The Marine Fish Conservation Network[edit | edit source]

The Marine Fish Conservation Network (Network) is the largest national coalition dedicated to promoting the long-term sustainability of marine fish by pressing for changes in the way we manage our ocean's fish. With more than 160 members - including environmental organizations, commercial and recreational fishing associations, aquariums, and marine science groups - the Network uses its distinct voice and the best available science to educate policymakers, the fishing industry, and the public about the need for sound conservation and better management practices.

Today, the Network continues to work with the eight regional fishery management councils and the National Marine Fisheries Service - the federal entities charged with serving as stewards of our ocean fish resources - to ensure that federal laws and regulations uphold the ideals and mandates established by the Sustainable Fisheries Act.[2]

Two currently pending bills[edit | edit source]

  • The first is the "Oceans 21" bill introduced by the bipartisan co-chairs of the Oceans Caucus in the House of Representatives (Republicans James C. Greenwood and Curt Weldon of Pennsylvania and Democrats Sam Farr of California and Tom Allen of Maine). The bill seeks to implement many of the recommendations of the U.S. Commission on Ocean Policy. The bill would set, for the first time, clear national ocean policy and endow federal institutions with the power to implement it, focusing not on individual species or isolated environmental problems but on oceanic ecosystems.
  • The second is legislation introduced by Representatives Rahall (D-WVA) and Farr (D-CA) to reform the regional management councils that determine how many fish can be taken from American waters and who gets what portion of the allowable catch. Some of these councils are more effective than others in protecting habitats, but the councils tend to be dominated by fishing interests. Their members are not bound by normal conflict-of-interest rules, and they do not always follow scientific analyses in setting limits. The bill would begin correcting these problems. Most important, it would tether conservation decisions more closely to the best available science regarding ecosystem health and separate these conservation decisions from those about allocating the catch.[3]

Committee on Ocean Policy[edit | edit source]

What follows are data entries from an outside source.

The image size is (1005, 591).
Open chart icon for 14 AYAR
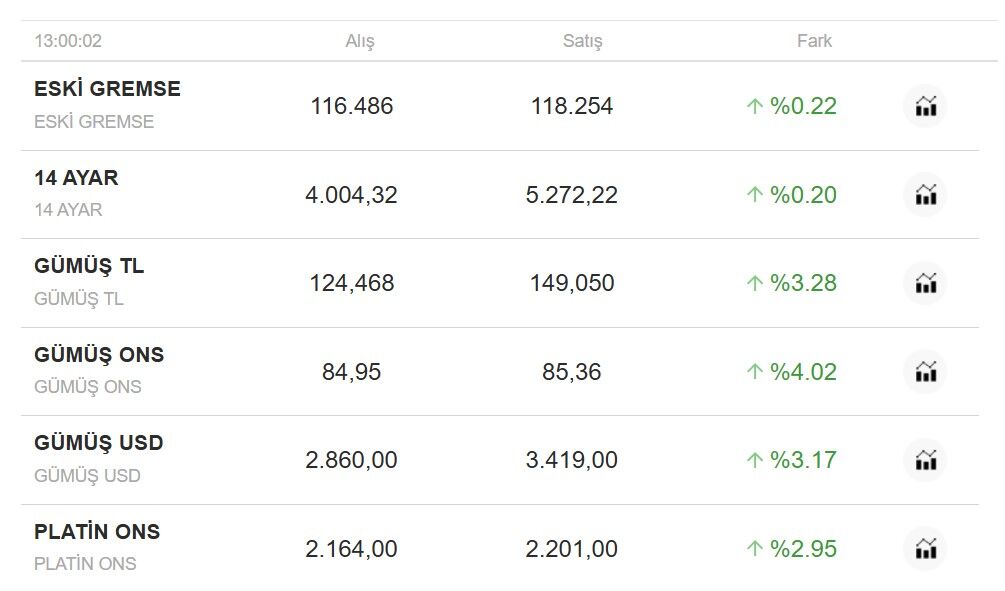pos(926,194)
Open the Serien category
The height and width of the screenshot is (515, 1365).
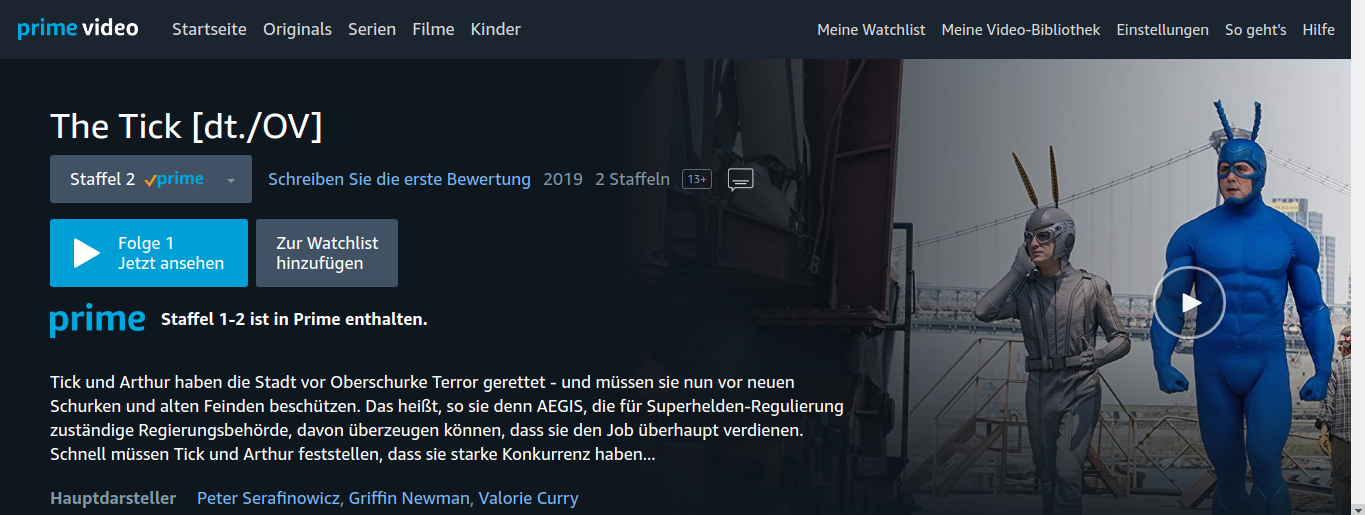(372, 29)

To meet the challenges raised by the U.S. Commission on Ocean Policy, President George W. Bush issued an Executive Order on December 17, 2004, declaring that it shall be the policy of the United States to:

  • Coordinate the activities of executive departments and agencies regarding ocean-related matters in an integrated and effective manner to advance the environmental, economic, and security interests of present and future generations of Americans
  • Facilitate, as appropriate, coordination and consultation regarding ocean-related matters among Federal, State, Tribal, and local governments, the private sector, foreign governments, and international organizations.[4]

Red Tide[edit | edit source]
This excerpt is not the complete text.